## Aim of the task
Write out each record in full and exactly as given. Skip any pictures.

## Dataset records

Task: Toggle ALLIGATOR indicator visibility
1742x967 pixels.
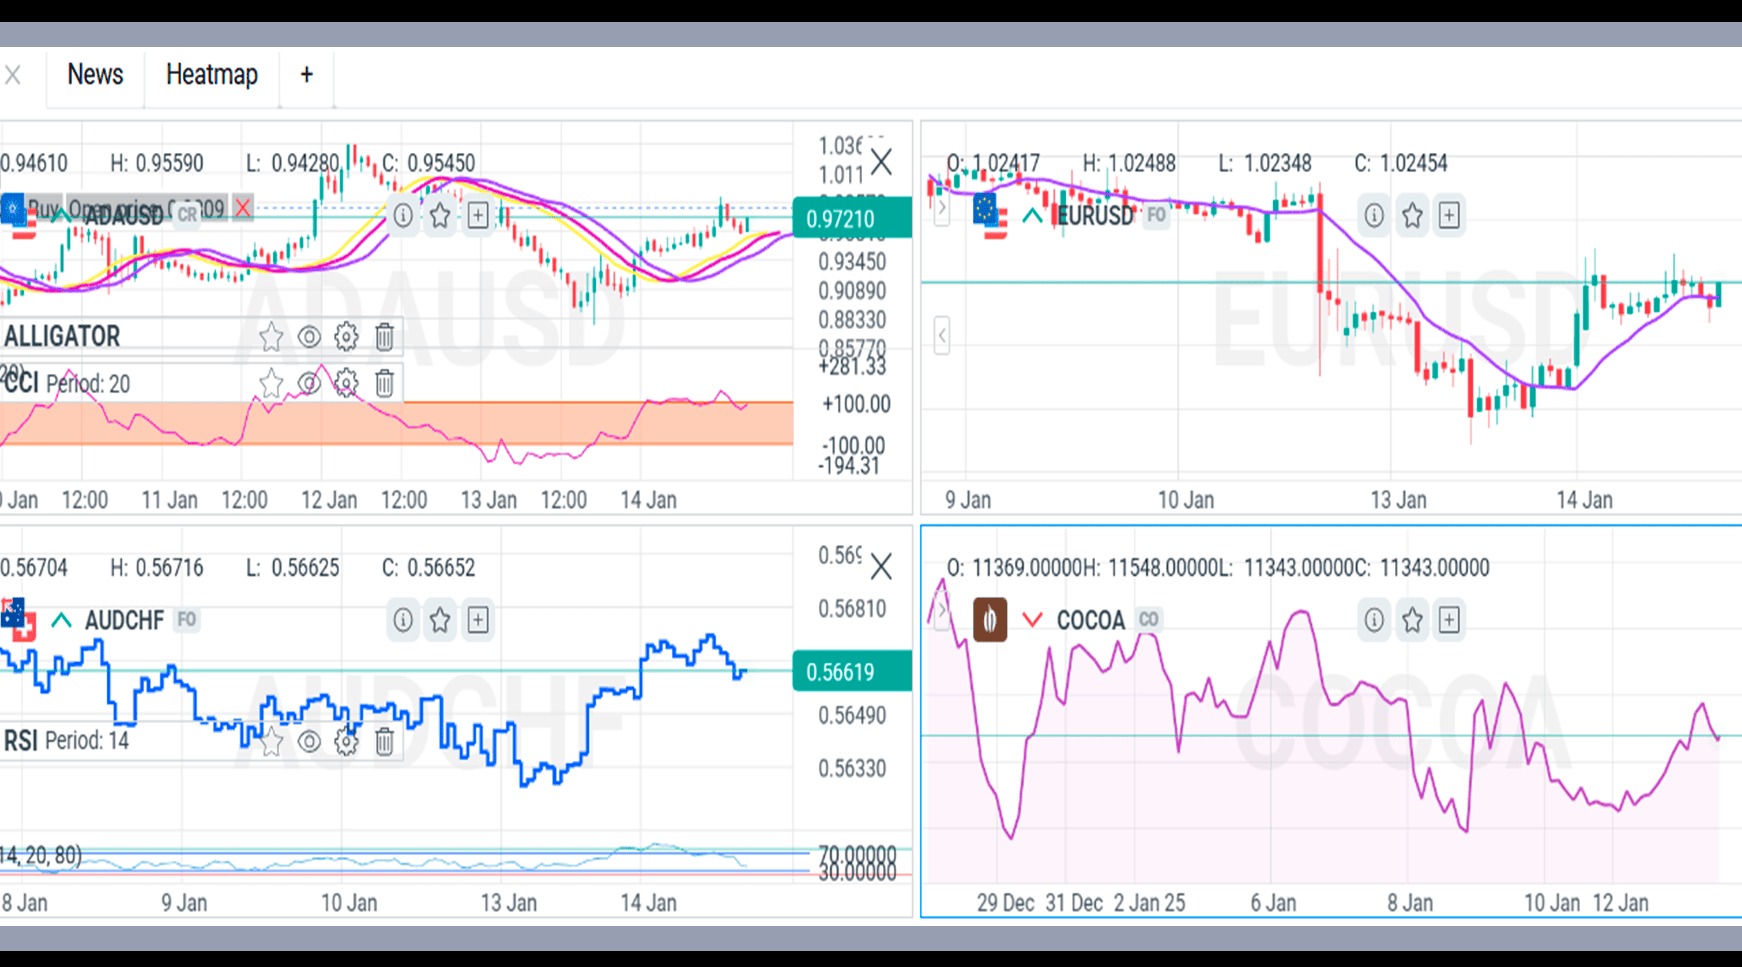Action: (308, 337)
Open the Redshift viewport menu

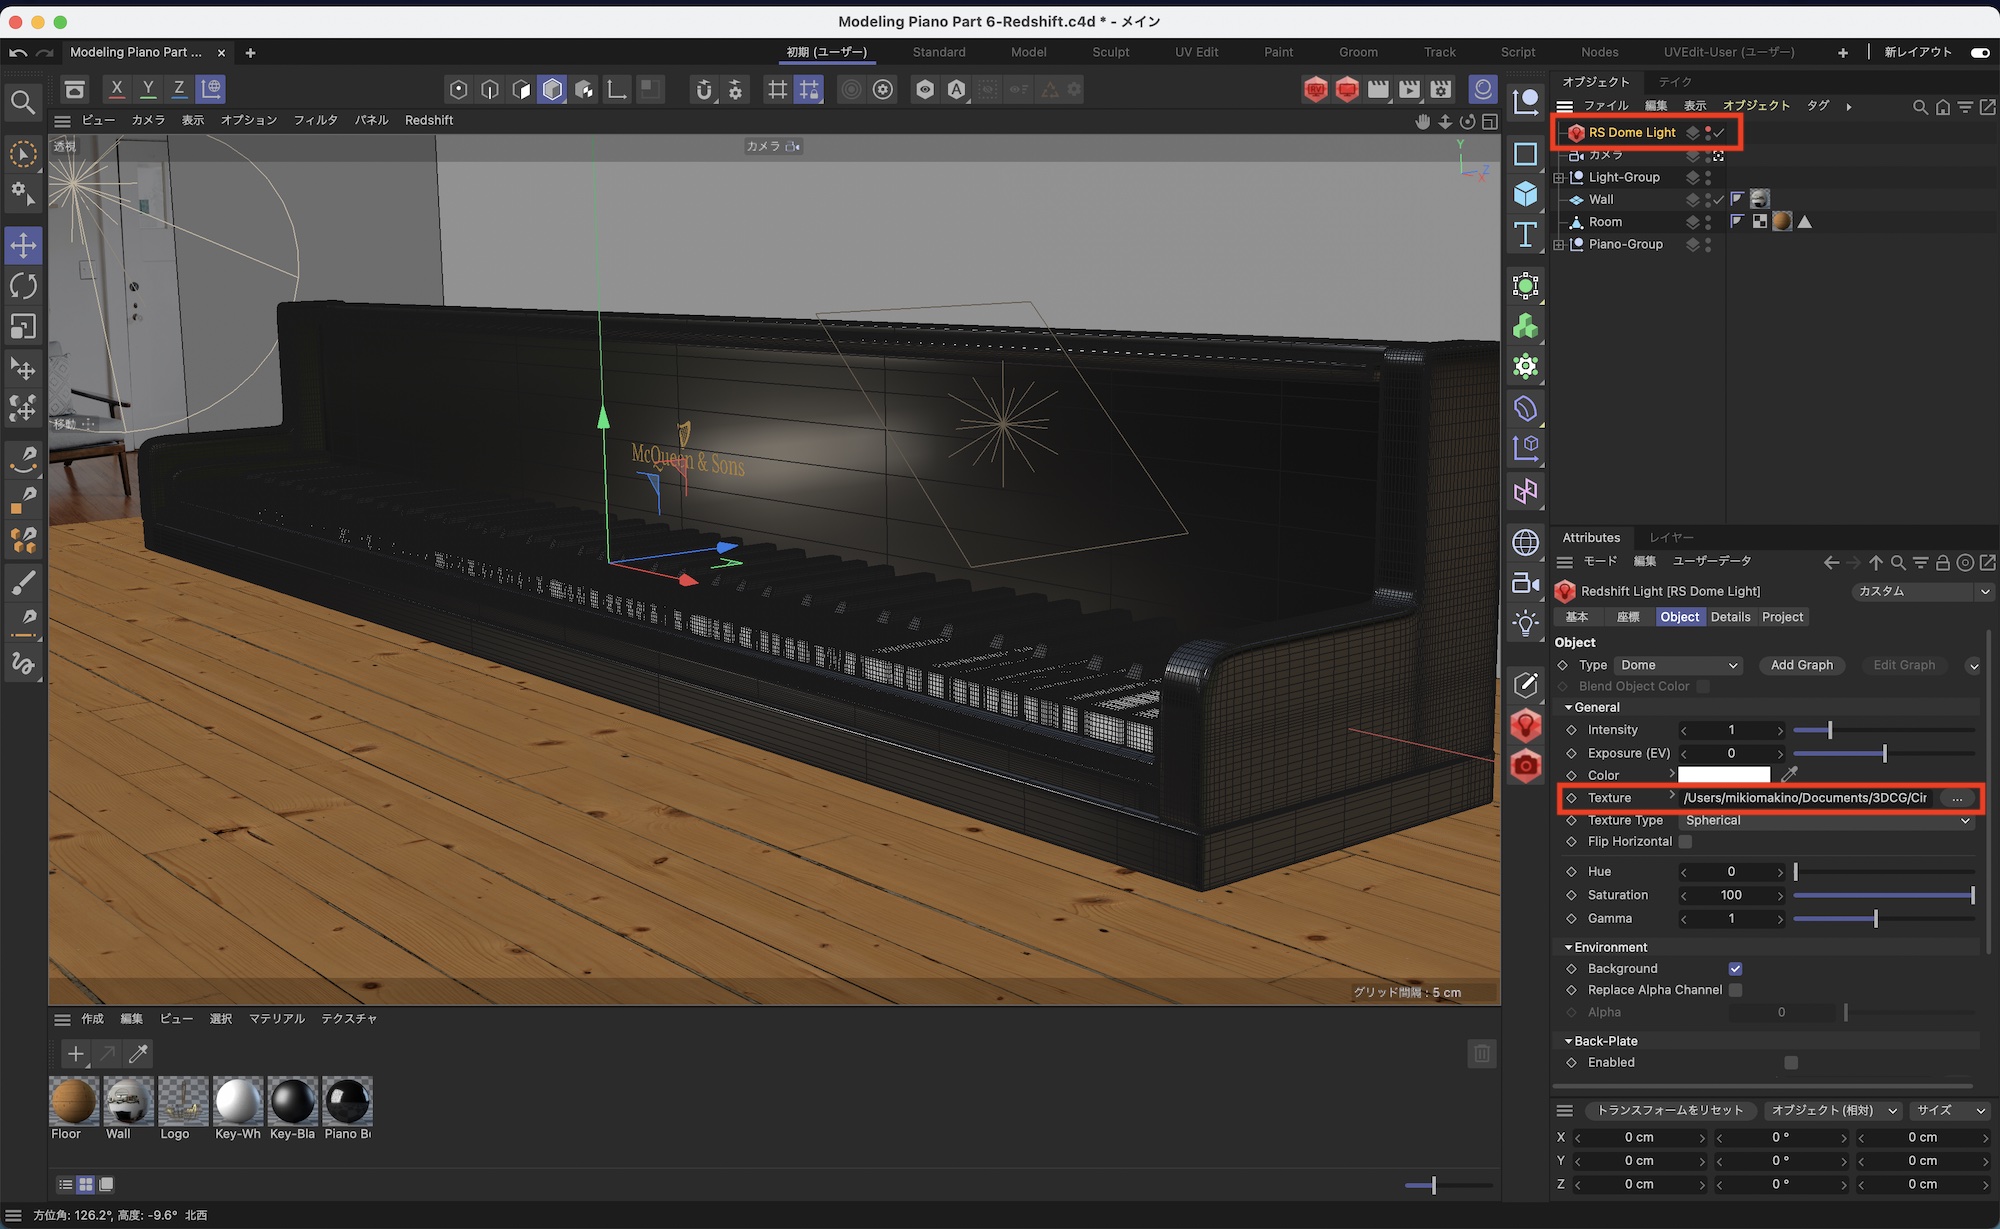(x=428, y=120)
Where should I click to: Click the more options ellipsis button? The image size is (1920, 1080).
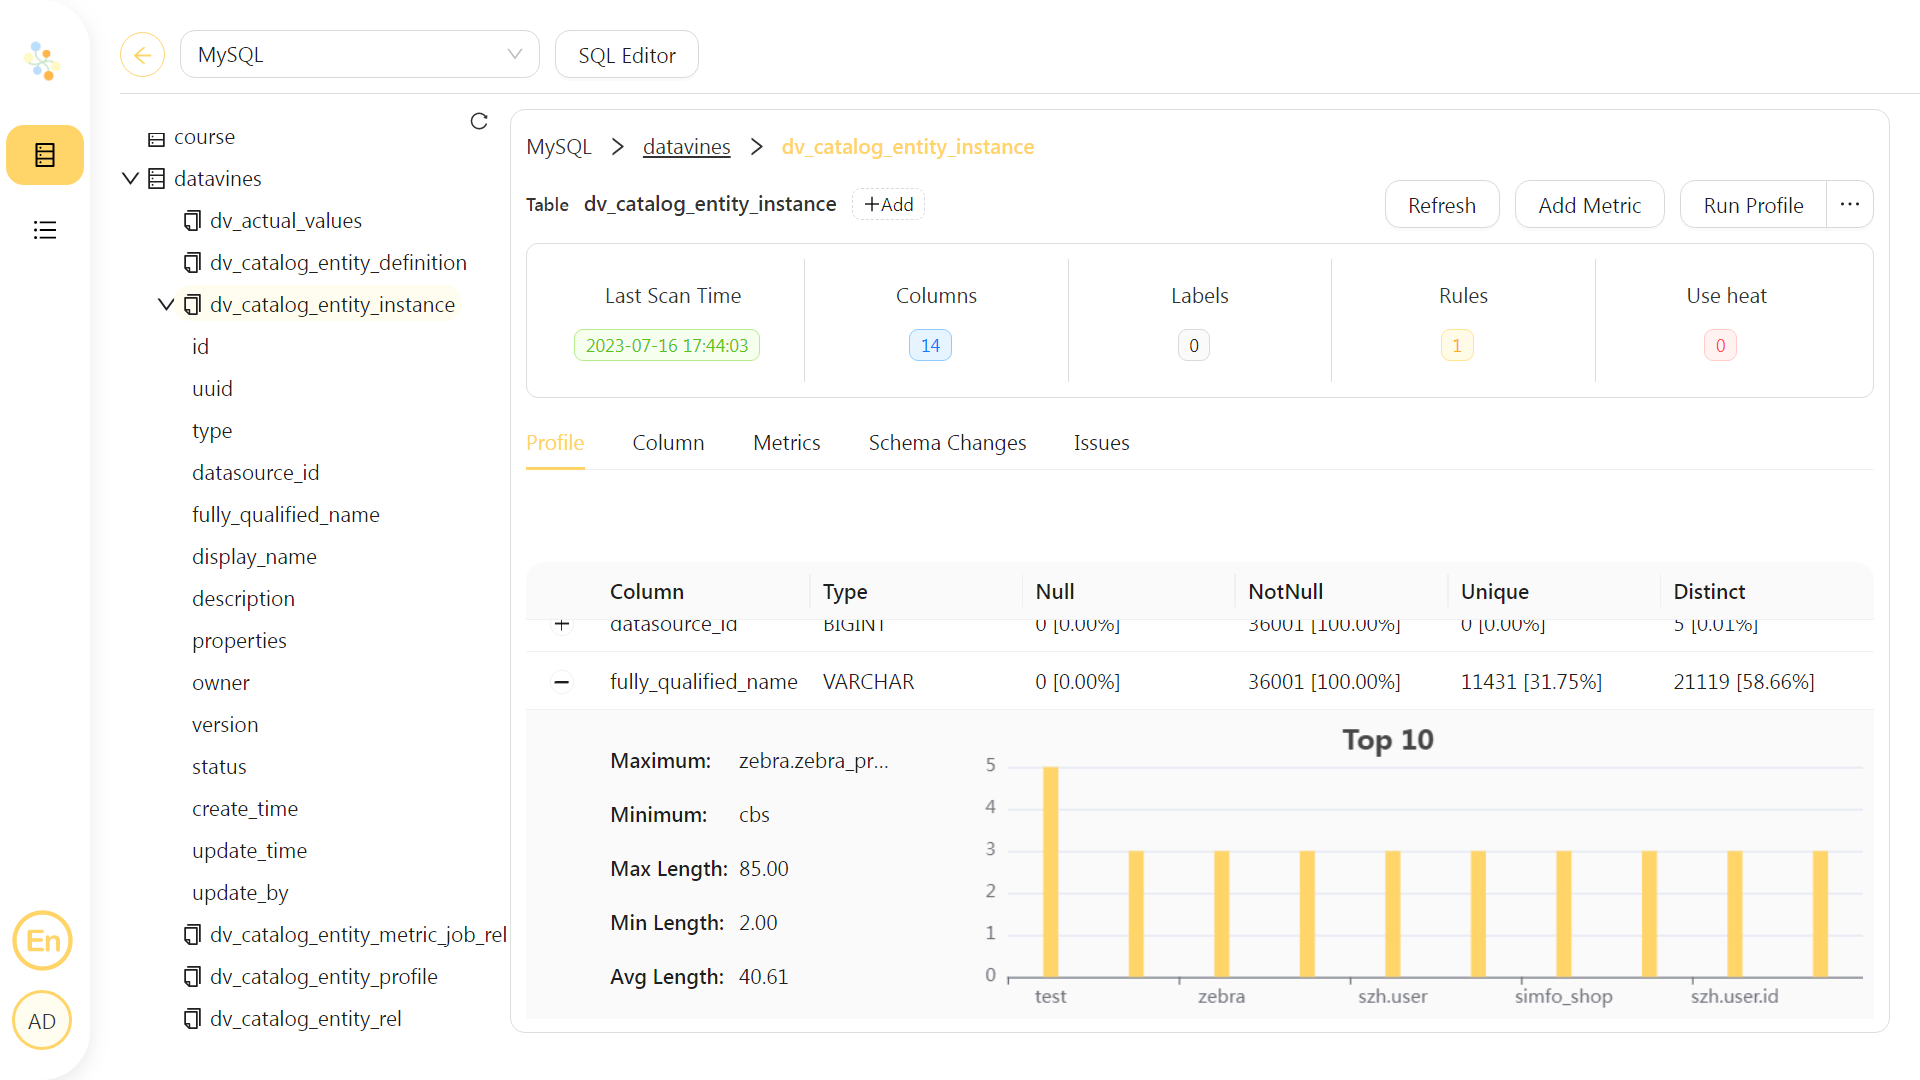pyautogui.click(x=1849, y=205)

## Result of this task
Task: Toggle ALLIGATOR indicator visibility
1742x967 pixels.
Action: (308, 337)
Open the Redshift viewport menu

(x=428, y=120)
Where should I click to: Click the more options ellipsis button? The image size is (1920, 1080).
pyautogui.click(x=1849, y=205)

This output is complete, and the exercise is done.